Thank you for all the replies. Today I was out all day and did not get the chance to make a closer inspections and take pictures. Perhaps tomorrow I will do that. The chimney needs some tuckpoint, but I have doubts that this would have be the problem as there are no chunks of mortar or bricks missing. I will take pictures of the flashing and post here for you to review.

The top cap is mortar and the roof contractor did it as part of the job. It all seems to be in perfect condition, but again, I will take pictures and inspect it all.

The flashing appears to be all in place, but my knowledge is very limited to determine if this is the cause or not. The contractor was fast to say that the problem is the chimney itself, but I doubt to be honest. 

BridgeMan, thank you for the compliment. Indeed my name is an Old Testament name. Miriam was Moses' sister. 

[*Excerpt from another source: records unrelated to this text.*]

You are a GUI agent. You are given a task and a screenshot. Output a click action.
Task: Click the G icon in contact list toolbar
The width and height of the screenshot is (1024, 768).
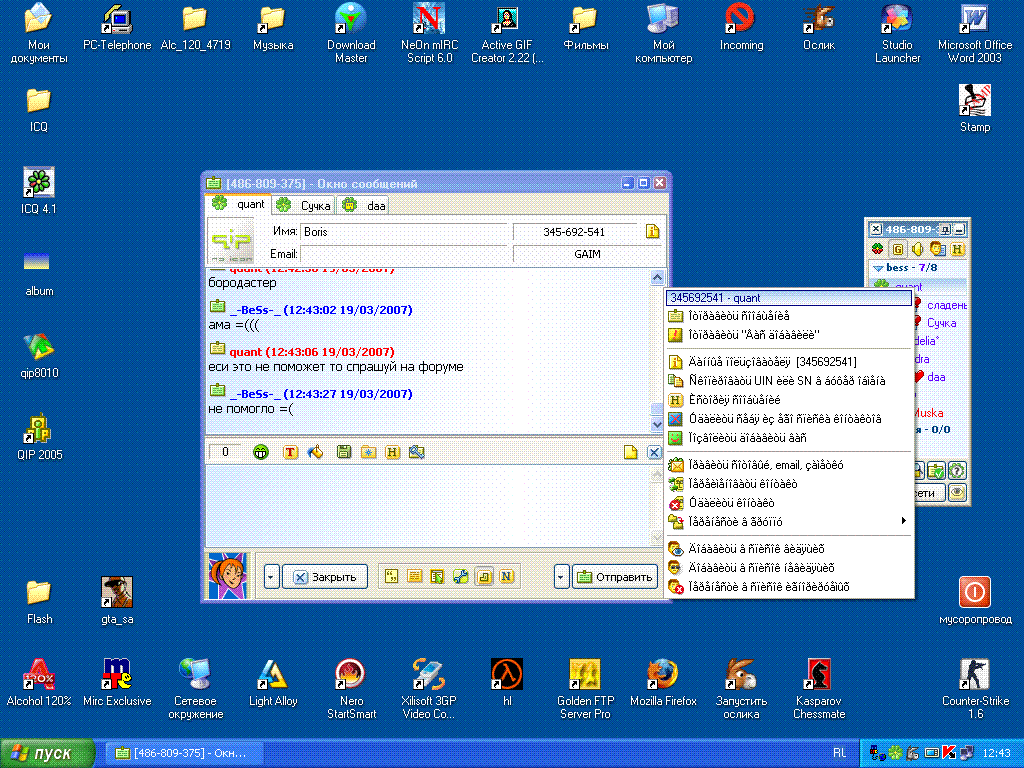pyautogui.click(x=898, y=249)
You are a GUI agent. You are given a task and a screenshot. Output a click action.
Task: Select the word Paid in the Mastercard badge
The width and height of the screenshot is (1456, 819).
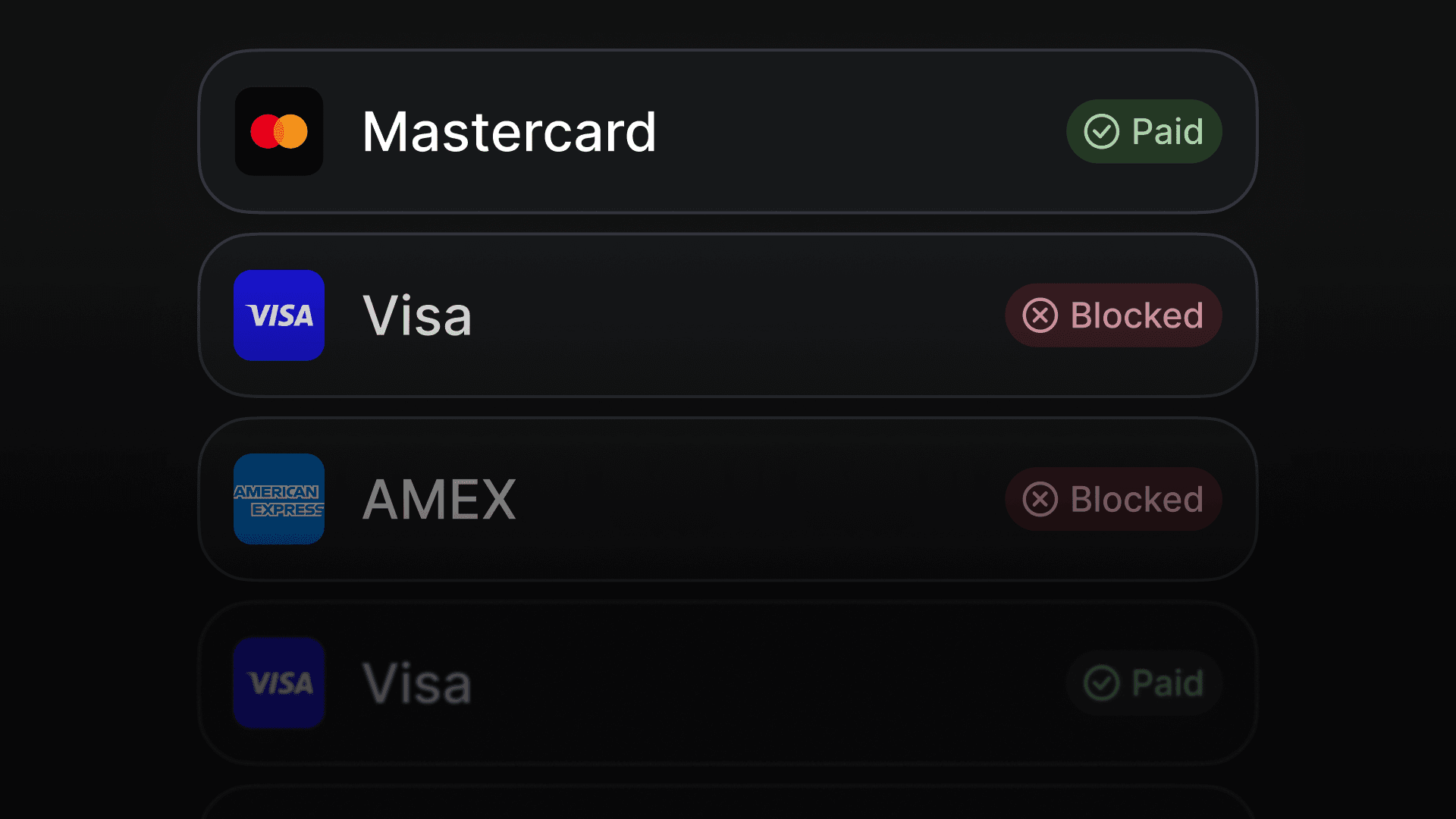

Thanks again for the help and guidance. Be well

Miriam


----------



## brasilmom (May 14, 2012)

Good morning,

I took another look at it yesterday and also got some pictures. However, I am unable to upload the pictures. I tried first several pics together, it failed. Than I tried only two and also gave me an error message. I will try it a bit later as I need to get ready to school my child.
Thanks. Be well

Miriam


----------



## oldognewtrick (May 14, 2012)

Did you try to upload pics from the Manage Attachment area on this site or use an outside pic hosting site?


----------



## brasilmom (May 14, 2012)

I tried from the Manage Attachments area. I was able to select the pictures, but it failed to load them up. What did I do wrong?
Thanks.


----------



## oldognewtrick (May 14, 2012)

Try again when you get a chance. InspectorD may have been sleeping at the Manage Attachment button.


----------



## brasilmom (May 14, 2012)

Ooops, the pictures were a bit too big. I resize them and hope that now it will work. I will try to provide explanations on each one of them.


----------



## brasilmom (May 14, 2012)

First picture shows the front of the fire place. The leak was directly on that side, inside the sunroom.
Second picture just to reflect the "flat roof" as it joins the shingle roof. Notice that there are some cracks on the white material. It is also a bit "springy" for a lack of better word. However the leak occurred in a higher part than that. We do not think it is possible that this was the cause of the leak. Nonetheless the contractor is coming back to repair that.
Third picture a side view of the chimney. And fourth picture is the back view of it. 
There are some areas where tuckpoint will be needed but it is not major stuff. The day we had the leak it was a very heavy, hard rain. 
Thanks for any and all input. Be well
Miriam


----------



## oldognewtrick (May 14, 2012)

Miriam, I'm sorry, your roofer doesn't have a clue on how to flash a chimney. The "L" flashing on the outside will channel water up under the counter flashing. Any airborne debris, pollen, leaves, dust will only make it worse. Tell him to look at the SMNACA manuel or go to the shingle MFG's website to see how to properly step and counter flash a chimney. If he tells you he's been doing it this way for years, tell him he's been doing it wrong.


----------



## oldognewtrick (May 14, 2012)

There appears to be effervescence on the side of the chimney, indicating water saturation into the chimney chase. Have him, or you, check the area where the brick steps out at the top for voids. A leak in the chase itself will usually show up in the ceiling around the fireplace.


----------



## brasilmom (May 14, 2012)

Pardon my ignorance, but I do not understand the effervescencce part of it. If by that you mean the white looking thing, that is something my husband did some time ago as a tuck point. I know it looks awful and I told him so. This is something that I plan on doing and am also looking into a sealant to apply once the tuck point are all done. I would love suggestions on proper material to use.
Thanks. Be well
Miriam



oldog/newtrick said:


> There appears to be effervescence on the side of the chimney, indicating water saturation into the chimney chase. Have him, or you, check the area where the brick steps out at the top for voids. A leak in the chase itself will usually show up in the ceiling around the fireplace.


----------



## brasilmom (May 14, 2012)

oldog/newtrick said:


> Miriam, I'm sorry, your roofer doesn't have a clue on how to flash a chimney. The "L" flashing on the outside will channel water up under the counter flashing. Any airborne debris, pollen, leaves, dust will only make it worse. Tell him to look at the SMNACA manuel or go to the shingle MFG's website to see how to properly step and counter flash a chimney. If he tells you he's been doing it this way for years, tell him he's been doing it wrong.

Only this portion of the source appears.